By Mac Slavo
Back in September Zero Hedge reported that something snapped in the COMEX market and all indicators suggest there was a relentless outflow in registered gold. At that time there were about 202,054 ounces of gold available for delivery. To put that into perspective, Craig Hemke of TF Metals Report points out that just earlier this year there were nearly one million registered ounces available.
What this likely means is that someone, somewhere is requesting that their paper holdings be converted into deliverable physical gold. All the while many a mainstream pundit has declared that gold is nothing but a relic of times past. Yet, despite its purported unpopularity, since the last time the COMEX snapped in September even more registered gold has disappeared.
As of December, notes Hemke in his latest interview with Crush The Street, we’ve hit an all-time low in registered physical metal at the COMEX which has in turn led to a massive amount of leverage.

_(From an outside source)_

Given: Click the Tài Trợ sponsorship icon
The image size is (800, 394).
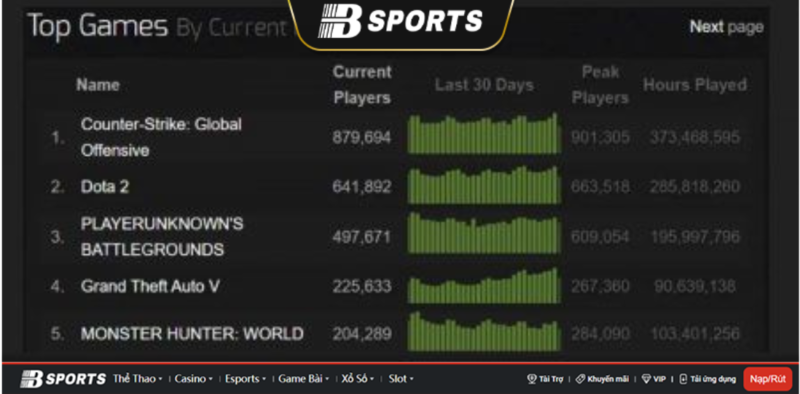Looking at the screenshot, I should (x=532, y=379).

But yet the total open interest- the amount of paper contracts based upon that declining amount of physical metal – has stayed the same.
Now, there’s about 325 paper ounces for every one physical ounce backing it. In the past that number was always around 10-to-1 or 20-to-1.

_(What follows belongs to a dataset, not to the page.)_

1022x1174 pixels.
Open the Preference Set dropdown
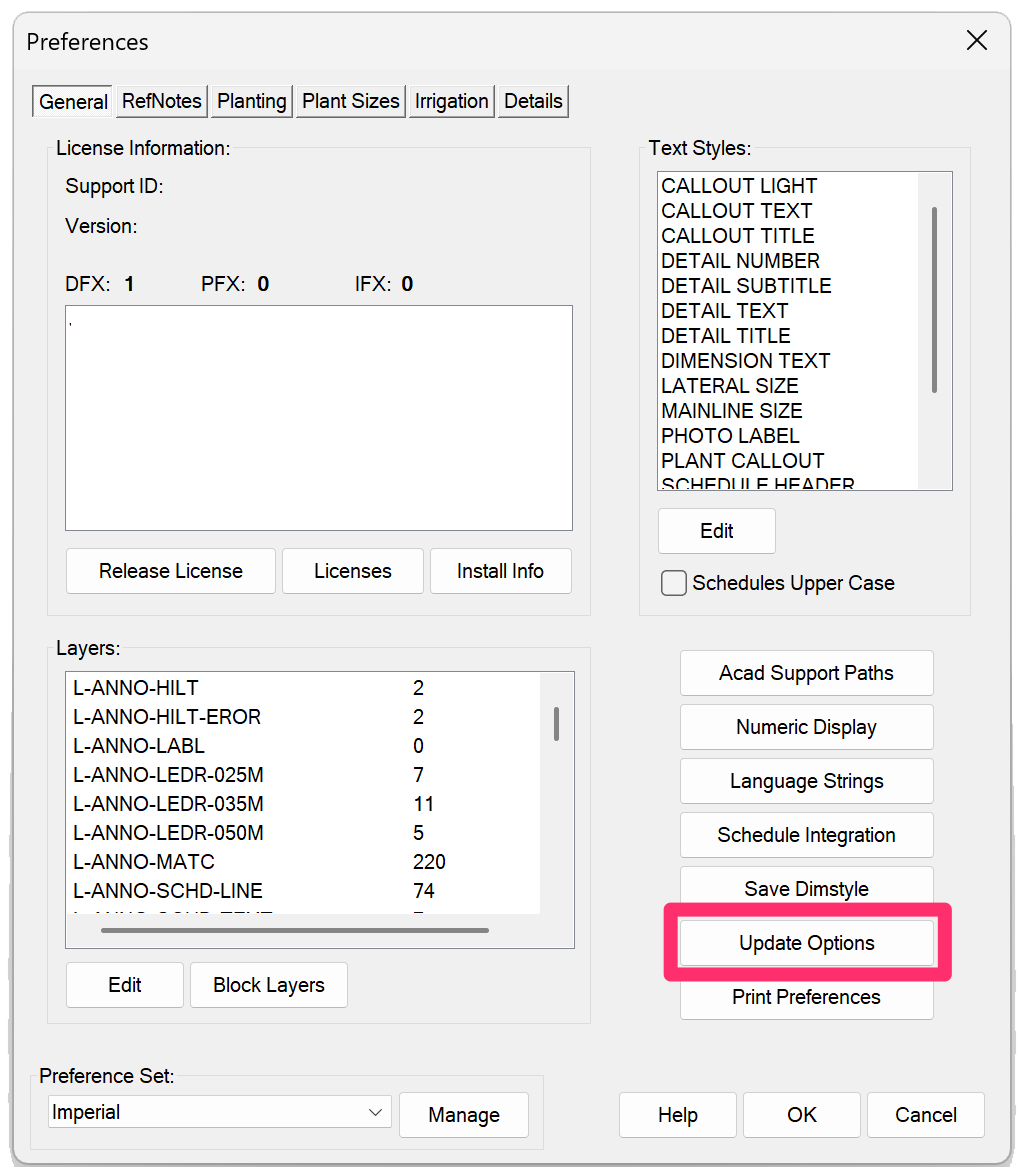[x=218, y=1111]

It’s another one of these data points that we follow that seems to indicate a global physical tightness.
In the full interview Hemke explains what this means for the gold market, as well as why the leverage in COMEX precious metals is significantly different than stock markets:
Though the physical tightness, low amount of registered gold at COMEX, and potential for panic in global markets is very real, Hemke takes care to mention that even though COMEX is leveraged to historically obscene levels, it doesn’t necessarily mean we’re going to see a meltdown in the next few days or weeks.
It does not indicate that the COMEX is going to fail tomorrow.

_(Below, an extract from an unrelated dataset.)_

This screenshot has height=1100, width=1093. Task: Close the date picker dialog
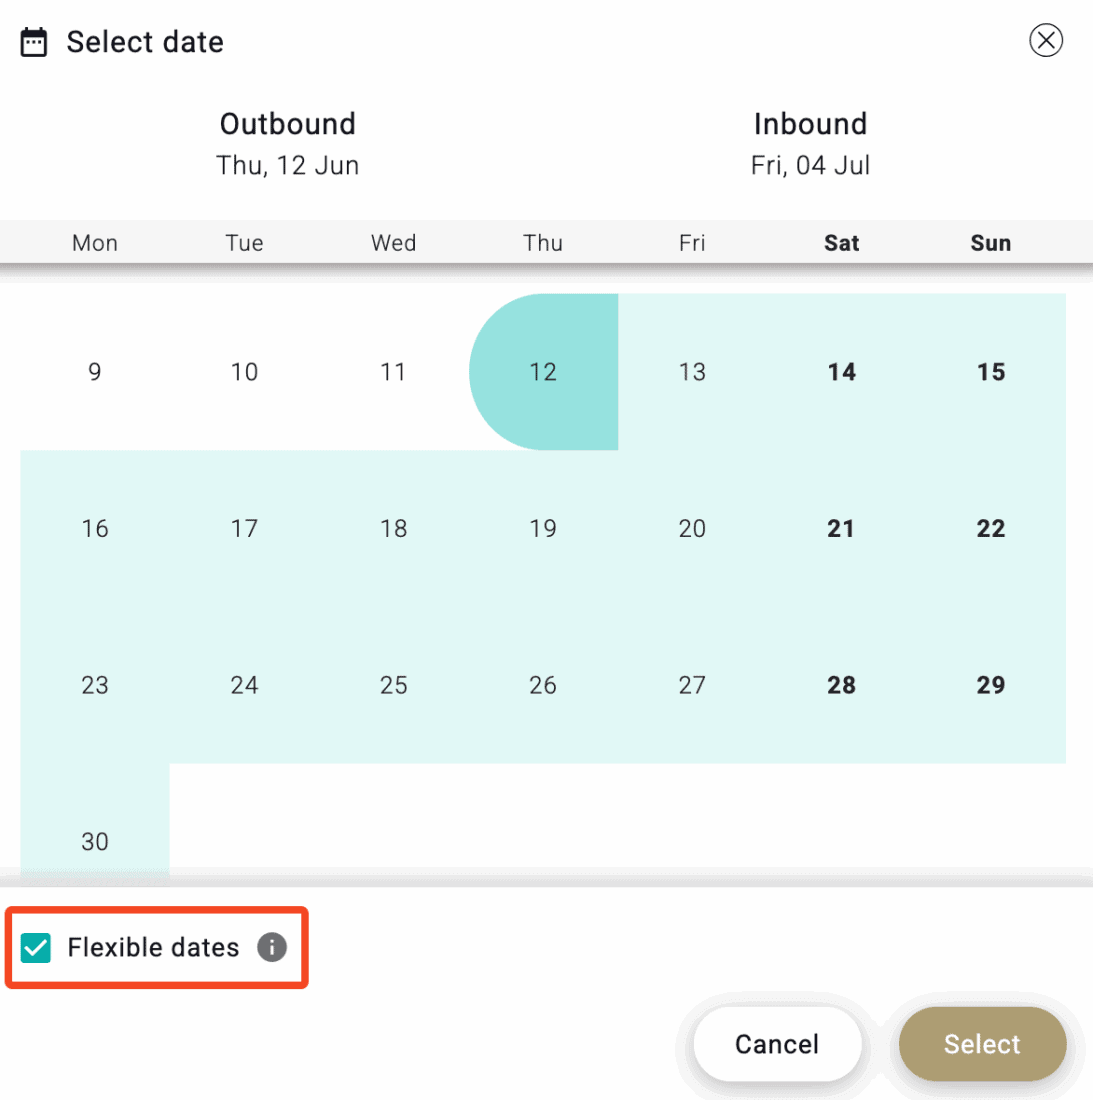point(1046,41)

I don’t know how far this ratio can be stretched. It’ll be interesting to see what the actual physical price is discovered to be once people actually begin demanding their physical metal.
Think of it as a game of musical chairs where there’s one chair representing an ounce of gold and there’s 325 people walking around that chair… they’re going to try to sit on it and pick up that ounce of gold should the music ever stop. And if the other 324 people that think they own gold all of a sudden realize “wait a second, I thought I owned gold.”
If all of a sudden they want to get their fill and they realize the world is just this gold pricing scheme with over-hypothication and over-leverage… when the world figures that out and the music stops so to speak, the price isn’t going to be $1075.
When it does and the music stops we should assume that The Powers That Be have lost control of the system (or let it detonate on purpose). Some analysts like Marc Faber, Martin Armstrong and Gerald Celente have suggested that in this air of panic gold prices could rocket to new levels as price discovery for real, deliverable metal is finally realized.